Mario Del Vecchio Economista, Professore Affiliato presso SDA Bocconi nel suo intervento parte dall’idea che con le loro tasse gli italiani non possono costruire un montante molto più alto per il Fondo sanitario. «In Italia si spende di meno che nel resto d’Europa per la cura della salute, tra pubblico e privato siamo al 9% del reddito pro-capite. Non è aumentata nemmeno la spesa privata (10 miliardi di farmaci, 10 di odontoiatria e 10 di specialistica ambulatoriale). Difficile immaginare cambiamenti significativi delle risorse pubbliche. Bisognerebbe ragionare su come allineare le attese della popolazione alle risorse che abbiamo». Del Vecchio propone alcune strade: Primo, «siccome un quarto delle risorse sono private dovremmo interrogarci su come le risorse sostenute dal reddito dei cittadini possano essere riportate all’interno dei percorsi pubblici, per non duplicare spese. Non possiamo permetterci duplicazioni di prestazioni identiche come, ad esempio, le mammografie offerte ai bancari dai fondi integrativi e in parallelo nello screening del Ssn». Altra soluzione, «aiutare gli italiani a spendere meglio, forse la cosa più difficile da digerire. Dovremmo conferire maggior efficacia ad ogni euro che gli italiani spendono a tutela della propria salute. Ad esempio, in farmacia gli italiani spendono out of pocket 9-10 miliardi per le medicine e 4 miliardi vanno agli integratori.

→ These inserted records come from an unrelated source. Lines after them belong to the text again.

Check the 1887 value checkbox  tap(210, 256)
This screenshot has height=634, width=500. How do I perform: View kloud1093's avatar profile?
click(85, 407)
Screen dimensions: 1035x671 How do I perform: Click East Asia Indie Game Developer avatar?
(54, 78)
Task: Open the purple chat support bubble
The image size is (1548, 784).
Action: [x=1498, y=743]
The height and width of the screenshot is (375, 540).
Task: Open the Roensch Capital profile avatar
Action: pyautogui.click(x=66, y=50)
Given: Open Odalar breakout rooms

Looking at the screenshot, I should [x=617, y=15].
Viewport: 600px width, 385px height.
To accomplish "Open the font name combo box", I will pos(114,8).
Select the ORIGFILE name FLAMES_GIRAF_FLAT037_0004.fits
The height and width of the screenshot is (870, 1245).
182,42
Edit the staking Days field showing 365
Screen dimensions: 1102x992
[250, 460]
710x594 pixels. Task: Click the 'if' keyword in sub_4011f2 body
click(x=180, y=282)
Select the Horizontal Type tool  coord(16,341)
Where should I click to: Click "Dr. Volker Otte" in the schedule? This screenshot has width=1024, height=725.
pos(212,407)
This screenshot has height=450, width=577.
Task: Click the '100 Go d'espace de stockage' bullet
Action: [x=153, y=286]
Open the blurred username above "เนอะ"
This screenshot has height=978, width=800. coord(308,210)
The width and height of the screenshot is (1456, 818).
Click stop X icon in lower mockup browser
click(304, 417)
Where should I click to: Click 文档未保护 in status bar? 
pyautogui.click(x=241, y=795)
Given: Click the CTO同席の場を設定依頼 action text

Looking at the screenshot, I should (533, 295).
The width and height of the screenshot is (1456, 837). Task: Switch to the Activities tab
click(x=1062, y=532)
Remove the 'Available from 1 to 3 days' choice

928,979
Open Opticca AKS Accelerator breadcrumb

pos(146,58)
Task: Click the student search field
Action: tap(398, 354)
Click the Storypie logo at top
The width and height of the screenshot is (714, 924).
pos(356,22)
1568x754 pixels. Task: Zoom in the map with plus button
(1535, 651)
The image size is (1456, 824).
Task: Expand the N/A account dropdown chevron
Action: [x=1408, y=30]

Si desume che una parte della spesa a tutela della salute è di efficacia un po’ diversa e forse si dovrebbe cambiare qualcosa». Nella successiva tavola rotonda spicca il contributo di Nino Cartabellotta che ammette come la spesa privata ristagnante sotto i 30 miliardi sia “frutto di una crescente rinuncia alle cure”. Il presidente della Fondazione Gimbe è d’accordo con Del Vecchio sulla necessità di rivedere le prestazioni poste a carico del servizio sanitario pubblico. «Sono le stesse di 15 anni fa, quando la nostra spesa sanitaria era ai livelli del resto d’Europa. Ma il paniere delle prestazioni offerte è cambiato. Oggi dovremmo chiederci se sia giusto che lo stato paghi una specialistica ambulatoriale a bassa complessità, spesso già coperta dalle assicurazioni, tollerando nel contempo che tutte le prestazioni incluse nei livelli essenziali di assistenza siano a carico del servizio sanitario pubblico solo in alcune parti della Penisola».
I rappresentanti dei medici la pensano diversamente, soprattutto sul territorio. Il presidente Fnomceo Filippo Anelli, medico di famiglia d’estrazione, ha raccomandato il passaggio da un modello dove prima si definiscono le risorse e poi le si ottimizzano al fine di centrare gli obiettivi di efficienza assistenziale ad un modello che invece definisca prima gli obiettivi di salute e gli strumenti assistenziali per poi individuare tutte le risorse necessarie. Nella tavola rotonda subito successiva all’intervento di Del Vecchio, Silvestro Scotti, Fimmg, riprende i concetti di Anelli: «Il punto non è rivedere ogni volta il diritto alla salute in base alle risorse disponibili, ma organizzare i bilanci dello stato e delle regioni in modo che il diritto alla salute sia reso incomprimibile».
Ai medici di famiglia si rivolgono infine Walter Bergamaschi e Tiziano Carradori, rispettivamente DG ATS Milano ed Ausl Romagna. Bergamaschi riflette sulla riforma dell’assistenza territoriale, il DM 77 con le nuove case di comunità. «L’obiettivo oggi è tornare ad investire sul territorio, là dove i bisogni sanitari nascono, vengono intercettati e possono essere trasformati in prestazioni appropriate. Oggi c’è un crescente disallineamento tra una domanda di salute spesso indotta, con prestazioni che non servono al paziente, ed un’offerta sospesa tra i vincoli alla produzione del Ssn e la spinta ad una produzione privata. Occorre tornare a gestire la salute del paziente là dove vive, nell’assistenza primaria».